Paul Timothy Fincham (born 23 January 1959) is a British composer.

==Early life and family==
Fincham is the younger brother of television producer Peter Fincham. Educated at the independent Tonbridge School, Fincham read music at Gonville and Caius College, Cambridge. Whilst at Cambridge, he was music director of the Cambridge Footlights. In 2012, following a career in the corporate world, Fincham returned to composing, based in London.

== Notable compositions ==

Fincham backstage at the Royal Albert Hall with presenter Alan Titchmarsh (left) and conductor Toby Purser (right)

In February 2017, Fincham's first feature film score for A Reason to Leave won Best Original Score at the London International Filmmakers Festival.

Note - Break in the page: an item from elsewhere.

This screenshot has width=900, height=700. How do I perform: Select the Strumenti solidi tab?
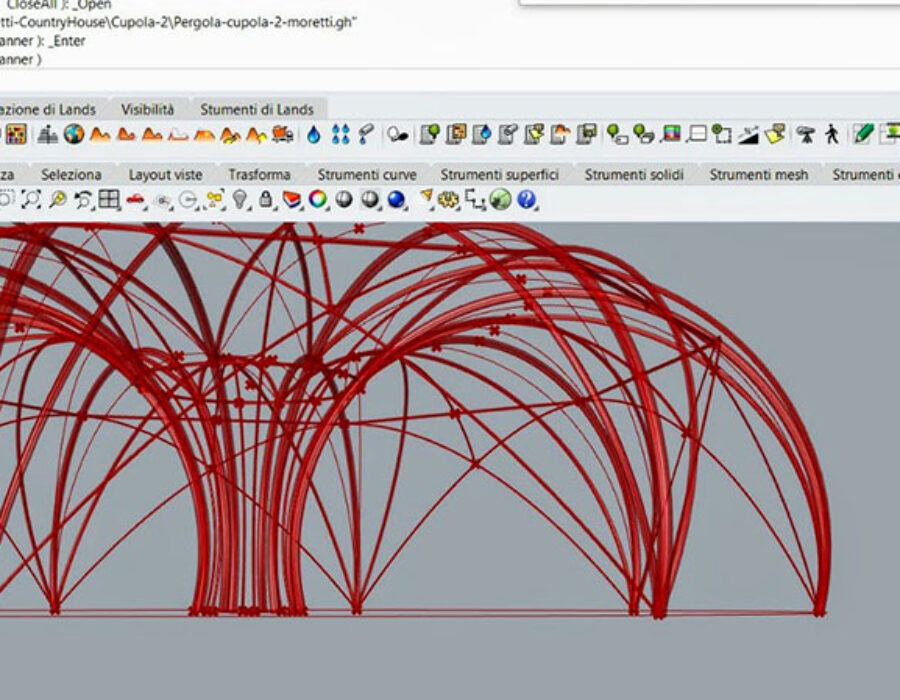634,174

The film, written and directed by Norman Gregory, also won Best Film at the same awards.

Later that year, Fincham was commissioned by the London Philharmonic Choir to write a new Christmas carol. On 20 December 2017, "Ring the Bells" was premiered at the Royal Albert Hall at the choir's concerts presented by Alan Titchmarsh. In 2018, "Ring the Bells" was published by Boosey & Hawkes.

In 2018, Fincham was commissioned by the British Museum to write a new work inspired by their Celtic Collection. On 21 June 2018, along with his violin piece, Suilven, Awen (meaning poetic inspiration in ancient Welsh/Breton/Cornish) was premiered by the London Philharmonic Choir under their artistic director, Neville Creed.

Fincham's first opera The Happy Princess, based on "The Happy Prince" by Oscar Wilde, with a libretto by Jessica Duchen, was premiered by the Youth Company at Garsington Opera in August 2019.